• [Task to complete] Copy out the entries below precisely; nothing is to be omitted.
[Opening Given records section]
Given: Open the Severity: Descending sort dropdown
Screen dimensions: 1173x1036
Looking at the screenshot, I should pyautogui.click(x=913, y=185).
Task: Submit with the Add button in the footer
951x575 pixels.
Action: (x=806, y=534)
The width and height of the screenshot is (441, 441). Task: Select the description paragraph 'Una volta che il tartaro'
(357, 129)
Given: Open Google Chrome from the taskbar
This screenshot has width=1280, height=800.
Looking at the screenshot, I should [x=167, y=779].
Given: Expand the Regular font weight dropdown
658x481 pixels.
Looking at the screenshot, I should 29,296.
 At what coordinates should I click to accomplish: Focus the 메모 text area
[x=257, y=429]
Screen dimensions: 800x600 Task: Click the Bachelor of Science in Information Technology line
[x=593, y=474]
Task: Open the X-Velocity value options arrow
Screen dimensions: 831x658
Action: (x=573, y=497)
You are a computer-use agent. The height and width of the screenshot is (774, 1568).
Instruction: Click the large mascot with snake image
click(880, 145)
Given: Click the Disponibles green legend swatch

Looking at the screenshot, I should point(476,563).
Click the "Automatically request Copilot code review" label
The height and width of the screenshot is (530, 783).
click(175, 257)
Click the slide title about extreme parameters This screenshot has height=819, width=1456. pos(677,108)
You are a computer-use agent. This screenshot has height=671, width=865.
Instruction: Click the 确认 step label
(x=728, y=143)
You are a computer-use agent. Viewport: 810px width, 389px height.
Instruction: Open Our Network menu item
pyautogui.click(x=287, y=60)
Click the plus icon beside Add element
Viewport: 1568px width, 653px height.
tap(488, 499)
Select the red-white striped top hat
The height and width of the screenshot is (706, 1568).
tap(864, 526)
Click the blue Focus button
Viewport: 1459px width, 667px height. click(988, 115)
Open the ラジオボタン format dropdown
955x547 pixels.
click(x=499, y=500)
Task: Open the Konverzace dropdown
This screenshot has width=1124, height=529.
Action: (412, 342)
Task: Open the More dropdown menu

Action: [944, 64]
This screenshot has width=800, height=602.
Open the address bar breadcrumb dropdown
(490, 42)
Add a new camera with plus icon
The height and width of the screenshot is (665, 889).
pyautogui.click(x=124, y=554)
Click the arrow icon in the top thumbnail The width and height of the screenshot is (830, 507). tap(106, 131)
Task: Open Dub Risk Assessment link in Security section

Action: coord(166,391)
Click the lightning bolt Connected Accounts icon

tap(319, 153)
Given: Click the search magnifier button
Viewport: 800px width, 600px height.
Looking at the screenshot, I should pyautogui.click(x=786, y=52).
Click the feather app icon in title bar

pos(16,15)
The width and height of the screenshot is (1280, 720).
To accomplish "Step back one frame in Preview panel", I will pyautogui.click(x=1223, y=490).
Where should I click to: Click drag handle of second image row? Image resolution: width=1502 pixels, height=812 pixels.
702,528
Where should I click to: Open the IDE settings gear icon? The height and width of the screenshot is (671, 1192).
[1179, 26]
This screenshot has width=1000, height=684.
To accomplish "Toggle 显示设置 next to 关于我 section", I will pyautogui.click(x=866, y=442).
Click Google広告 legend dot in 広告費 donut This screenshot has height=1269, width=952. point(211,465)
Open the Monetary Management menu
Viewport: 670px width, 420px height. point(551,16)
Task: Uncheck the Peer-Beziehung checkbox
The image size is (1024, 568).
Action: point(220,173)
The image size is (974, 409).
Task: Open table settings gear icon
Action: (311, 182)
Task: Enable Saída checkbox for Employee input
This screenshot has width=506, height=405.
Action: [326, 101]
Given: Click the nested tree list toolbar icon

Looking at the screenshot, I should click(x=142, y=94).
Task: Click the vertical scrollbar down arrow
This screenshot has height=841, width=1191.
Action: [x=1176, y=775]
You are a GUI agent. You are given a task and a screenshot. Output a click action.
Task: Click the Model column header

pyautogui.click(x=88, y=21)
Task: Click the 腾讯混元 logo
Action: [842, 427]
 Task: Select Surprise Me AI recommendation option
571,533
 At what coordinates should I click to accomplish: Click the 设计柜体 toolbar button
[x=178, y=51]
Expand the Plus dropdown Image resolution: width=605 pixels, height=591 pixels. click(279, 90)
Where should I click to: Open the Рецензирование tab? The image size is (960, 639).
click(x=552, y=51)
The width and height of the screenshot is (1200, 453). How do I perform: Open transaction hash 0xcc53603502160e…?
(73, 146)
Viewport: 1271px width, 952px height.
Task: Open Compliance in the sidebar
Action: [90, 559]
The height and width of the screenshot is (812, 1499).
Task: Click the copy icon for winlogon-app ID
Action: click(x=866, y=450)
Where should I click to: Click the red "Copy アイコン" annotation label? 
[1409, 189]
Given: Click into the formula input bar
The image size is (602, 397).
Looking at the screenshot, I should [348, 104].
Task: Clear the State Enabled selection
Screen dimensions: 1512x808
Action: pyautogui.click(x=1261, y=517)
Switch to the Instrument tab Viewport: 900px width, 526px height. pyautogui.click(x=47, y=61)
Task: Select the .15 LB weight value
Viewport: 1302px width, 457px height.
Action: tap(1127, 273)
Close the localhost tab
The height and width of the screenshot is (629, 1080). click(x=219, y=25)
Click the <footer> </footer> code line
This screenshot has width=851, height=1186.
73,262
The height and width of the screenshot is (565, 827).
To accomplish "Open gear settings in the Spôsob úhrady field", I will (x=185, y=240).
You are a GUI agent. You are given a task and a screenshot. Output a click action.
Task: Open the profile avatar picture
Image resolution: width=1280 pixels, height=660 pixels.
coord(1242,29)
[Closing Given records section]
• [Solved problem]
Given: Open the Severity: Descending sort dropdown
Screen dimensions: 1173x1036
Looking at the screenshot, I should pyautogui.click(x=913, y=185).
Task: Submit with the Add button in the footer
951x575 pixels.
Action: (x=806, y=534)
The width and height of the screenshot is (441, 441). Task: Select the description paragraph 'Una volta che il tartaro'
(357, 129)
Given: Open Google Chrome from the taskbar
This screenshot has width=1280, height=800.
Looking at the screenshot, I should [x=167, y=779].
Given: Expand the Regular font weight dropdown
658x481 pixels.
Looking at the screenshot, I should 29,296.
 At what coordinates should I click to accomplish: Focus the 메모 text area
[x=257, y=429]
Screen dimensions: 800x600 Task: Click the Bachelor of Science in Information Technology line
[x=593, y=474]
Task: Open the X-Velocity value options arrow
Screen dimensions: 831x658
Action: (x=573, y=497)
You are a computer-use agent. The height and width of the screenshot is (774, 1568).
Instruction: Click the large mascot with snake image
click(880, 145)
Given: Click the Disponibles green legend swatch

Looking at the screenshot, I should point(476,563).
Click the "Automatically request Copilot code review" label
The height and width of the screenshot is (530, 783).
click(175, 257)
Click the slide title about extreme parameters This screenshot has height=819, width=1456. pos(677,108)
You are a computer-use agent. This screenshot has height=671, width=865.
Instruction: Click the 确认 step label
(x=728, y=143)
You are a computer-use agent. Viewport: 810px width, 389px height.
Instruction: Open Our Network menu item
pyautogui.click(x=287, y=60)
Click the plus icon beside Add element
Viewport: 1568px width, 653px height.
tap(488, 499)
Select the red-white striped top hat
The height and width of the screenshot is (706, 1568).
tap(864, 526)
Click the blue Focus button
Viewport: 1459px width, 667px height. click(988, 115)
Open the ラジオボタン format dropdown
955x547 pixels.
click(x=499, y=500)
Task: Open the Konverzace dropdown
This screenshot has width=1124, height=529.
Action: (412, 342)
Task: Open the More dropdown menu

Action: [944, 64]
This screenshot has width=800, height=602.
Open the address bar breadcrumb dropdown
(490, 42)
Add a new camera with plus icon
The height and width of the screenshot is (665, 889).
pyautogui.click(x=124, y=554)
Click the arrow icon in the top thumbnail The width and height of the screenshot is (830, 507). tap(106, 131)
Task: Open Dub Risk Assessment link in Security section

Action: coord(166,391)
Click the lightning bolt Connected Accounts icon

tap(319, 153)
Given: Click the search magnifier button
Viewport: 800px width, 600px height.
Looking at the screenshot, I should pyautogui.click(x=786, y=52).
Click the feather app icon in title bar

pos(16,15)
The width and height of the screenshot is (1280, 720).
To accomplish "Step back one frame in Preview panel", I will pyautogui.click(x=1223, y=490).
Where should I click to: Click drag handle of second image row? Image resolution: width=1502 pixels, height=812 pixels.
702,528
Where should I click to: Open the IDE settings gear icon? The height and width of the screenshot is (671, 1192).
[1179, 26]
This screenshot has width=1000, height=684.
To accomplish "Toggle 显示设置 next to 关于我 section", I will pyautogui.click(x=866, y=442).
Click Google広告 legend dot in 広告費 donut This screenshot has height=1269, width=952. point(211,465)
Open the Monetary Management menu
Viewport: 670px width, 420px height. point(551,16)
Task: Uncheck the Peer-Beziehung checkbox
The image size is (1024, 568).
Action: point(220,173)
The image size is (974, 409).
Task: Open table settings gear icon
Action: (311, 182)
Task: Enable Saída checkbox for Employee input
This screenshot has width=506, height=405.
Action: [326, 101]
Given: Click the nested tree list toolbar icon

Looking at the screenshot, I should click(x=142, y=94).
Task: Click the vertical scrollbar down arrow
This screenshot has height=841, width=1191.
Action: [x=1176, y=775]
You are a GUI agent. You are given a task and a screenshot. Output a click action.
Task: Click the Model column header

pyautogui.click(x=88, y=21)
Task: Click the 腾讯混元 logo
Action: [842, 427]
 Task: Select Surprise Me AI recommendation option
571,533
 At what coordinates should I click to accomplish: Click the 设计柜体 toolbar button
[x=178, y=51]
Expand the Plus dropdown Image resolution: width=605 pixels, height=591 pixels. click(279, 90)
Where should I click to: Open the Рецензирование tab? The image size is (960, 639).
click(x=552, y=51)
The width and height of the screenshot is (1200, 453). How do I perform: Open transaction hash 0xcc53603502160e…?
(73, 146)
Viewport: 1271px width, 952px height.
Task: Open Compliance in the sidebar
Action: [90, 559]
The height and width of the screenshot is (812, 1499).
Task: Click the copy icon for winlogon-app ID
Action: click(x=866, y=450)
Where should I click to: Click the red "Copy アイコン" annotation label? 
[1409, 189]
Given: Click into the formula input bar
The image size is (602, 397).
Looking at the screenshot, I should [348, 104].
Task: Clear the State Enabled selection
Screen dimensions: 1512x808
Action: pyautogui.click(x=1261, y=517)
Switch to the Instrument tab Viewport: 900px width, 526px height. pyautogui.click(x=47, y=61)
Task: Select the .15 LB weight value
Viewport: 1302px width, 457px height.
Action: tap(1127, 273)
Close the localhost tab
The height and width of the screenshot is (629, 1080). click(x=219, y=25)
Click the <footer> </footer> code line
This screenshot has width=851, height=1186.
73,262
The height and width of the screenshot is (565, 827).
To accomplish "Open gear settings in the Spôsob úhrady field", I will (x=185, y=240).
You are a GUI agent. You are given a task and a screenshot. Output a click action.
Task: Open the profile avatar picture
Image resolution: width=1280 pixels, height=660 pixels.
coord(1242,29)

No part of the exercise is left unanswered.